#### Task description
For each line in the records that contains "will", make a copy.

Start of Block

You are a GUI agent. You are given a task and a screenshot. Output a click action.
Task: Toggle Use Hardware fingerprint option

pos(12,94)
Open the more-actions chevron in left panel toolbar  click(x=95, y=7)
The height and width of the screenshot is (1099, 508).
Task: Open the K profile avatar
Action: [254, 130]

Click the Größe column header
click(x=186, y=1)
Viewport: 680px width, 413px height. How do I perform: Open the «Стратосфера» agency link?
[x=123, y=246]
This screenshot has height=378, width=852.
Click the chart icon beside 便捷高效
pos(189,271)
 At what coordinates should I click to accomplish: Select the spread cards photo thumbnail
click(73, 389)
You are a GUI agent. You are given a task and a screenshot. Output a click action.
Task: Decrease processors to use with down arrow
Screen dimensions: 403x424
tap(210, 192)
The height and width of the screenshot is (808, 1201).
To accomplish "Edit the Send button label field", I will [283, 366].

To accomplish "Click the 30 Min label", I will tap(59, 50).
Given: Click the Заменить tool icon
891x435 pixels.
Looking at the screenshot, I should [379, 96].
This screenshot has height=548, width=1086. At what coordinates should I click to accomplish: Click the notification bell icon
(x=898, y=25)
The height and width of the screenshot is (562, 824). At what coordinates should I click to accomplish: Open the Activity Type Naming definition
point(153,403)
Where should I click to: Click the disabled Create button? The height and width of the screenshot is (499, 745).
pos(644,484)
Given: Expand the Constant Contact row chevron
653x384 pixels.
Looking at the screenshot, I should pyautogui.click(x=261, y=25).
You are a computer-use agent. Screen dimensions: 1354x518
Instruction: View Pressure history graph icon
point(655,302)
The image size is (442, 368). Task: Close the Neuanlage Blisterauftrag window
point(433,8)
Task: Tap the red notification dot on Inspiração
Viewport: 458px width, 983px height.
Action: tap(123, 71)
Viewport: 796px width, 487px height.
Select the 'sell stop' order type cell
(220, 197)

End of Block

#### Written solution
To accomplish "Edit the Send button label field", I will [283, 366].
To accomplish "Click the 30 Min label", I will tap(59, 50).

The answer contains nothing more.